**What you should do**
Scan the entries for the word "computer". Every line that has it should be copied.

**Data to use**
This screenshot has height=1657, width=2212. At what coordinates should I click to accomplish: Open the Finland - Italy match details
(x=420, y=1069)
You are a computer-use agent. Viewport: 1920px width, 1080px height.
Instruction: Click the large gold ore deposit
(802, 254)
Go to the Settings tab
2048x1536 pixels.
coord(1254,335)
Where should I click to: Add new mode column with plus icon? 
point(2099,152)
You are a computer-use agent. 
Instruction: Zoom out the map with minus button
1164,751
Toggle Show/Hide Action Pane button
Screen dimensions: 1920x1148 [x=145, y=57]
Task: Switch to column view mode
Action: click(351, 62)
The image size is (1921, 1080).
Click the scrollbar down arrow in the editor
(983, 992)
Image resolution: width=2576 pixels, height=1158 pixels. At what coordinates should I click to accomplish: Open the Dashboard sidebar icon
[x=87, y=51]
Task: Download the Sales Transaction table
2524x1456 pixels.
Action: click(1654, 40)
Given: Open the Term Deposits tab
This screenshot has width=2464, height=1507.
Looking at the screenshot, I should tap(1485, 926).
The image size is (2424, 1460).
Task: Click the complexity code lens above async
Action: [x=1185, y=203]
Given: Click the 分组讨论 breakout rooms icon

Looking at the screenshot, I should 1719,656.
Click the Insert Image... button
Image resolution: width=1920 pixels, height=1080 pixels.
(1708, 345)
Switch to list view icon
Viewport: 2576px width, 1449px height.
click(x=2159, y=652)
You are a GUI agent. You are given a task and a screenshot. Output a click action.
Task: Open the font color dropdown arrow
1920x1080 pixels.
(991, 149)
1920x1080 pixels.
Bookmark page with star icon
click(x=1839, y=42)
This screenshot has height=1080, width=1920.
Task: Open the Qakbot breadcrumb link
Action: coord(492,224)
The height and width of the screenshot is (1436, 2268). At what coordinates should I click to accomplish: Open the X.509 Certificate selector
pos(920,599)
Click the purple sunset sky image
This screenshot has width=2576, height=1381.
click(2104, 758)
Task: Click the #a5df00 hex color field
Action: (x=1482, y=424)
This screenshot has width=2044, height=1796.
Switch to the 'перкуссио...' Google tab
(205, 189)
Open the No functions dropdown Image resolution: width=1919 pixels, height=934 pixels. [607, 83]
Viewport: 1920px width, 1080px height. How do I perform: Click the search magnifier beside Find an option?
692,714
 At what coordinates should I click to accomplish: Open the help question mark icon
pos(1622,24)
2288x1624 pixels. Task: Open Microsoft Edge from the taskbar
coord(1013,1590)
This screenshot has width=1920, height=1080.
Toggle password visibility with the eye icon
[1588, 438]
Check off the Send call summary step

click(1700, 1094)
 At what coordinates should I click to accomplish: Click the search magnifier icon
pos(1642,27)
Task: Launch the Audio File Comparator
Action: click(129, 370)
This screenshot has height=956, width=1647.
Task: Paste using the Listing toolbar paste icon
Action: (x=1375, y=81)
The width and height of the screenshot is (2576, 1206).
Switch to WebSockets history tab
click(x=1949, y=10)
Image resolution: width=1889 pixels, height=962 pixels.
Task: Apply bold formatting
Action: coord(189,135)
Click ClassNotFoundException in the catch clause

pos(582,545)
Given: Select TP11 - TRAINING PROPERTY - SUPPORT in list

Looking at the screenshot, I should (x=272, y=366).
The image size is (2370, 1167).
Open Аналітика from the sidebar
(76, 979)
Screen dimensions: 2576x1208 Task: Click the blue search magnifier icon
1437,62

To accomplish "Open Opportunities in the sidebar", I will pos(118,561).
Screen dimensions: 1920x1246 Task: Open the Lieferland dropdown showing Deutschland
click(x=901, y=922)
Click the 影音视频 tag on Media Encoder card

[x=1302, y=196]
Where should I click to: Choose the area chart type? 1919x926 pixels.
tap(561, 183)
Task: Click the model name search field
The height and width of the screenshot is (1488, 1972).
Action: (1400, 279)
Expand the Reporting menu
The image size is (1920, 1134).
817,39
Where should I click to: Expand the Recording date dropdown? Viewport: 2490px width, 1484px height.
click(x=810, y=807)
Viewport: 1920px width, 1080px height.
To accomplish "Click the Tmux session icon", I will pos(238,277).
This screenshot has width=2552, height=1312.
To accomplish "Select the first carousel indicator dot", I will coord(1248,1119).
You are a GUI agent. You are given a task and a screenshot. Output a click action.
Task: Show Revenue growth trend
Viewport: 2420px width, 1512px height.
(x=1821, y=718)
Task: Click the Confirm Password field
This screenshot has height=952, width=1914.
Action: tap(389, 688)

**Answer area**
You are a computer-use agent. Viewport: 1920px width, 1080px height.
You are a computer-use agent. 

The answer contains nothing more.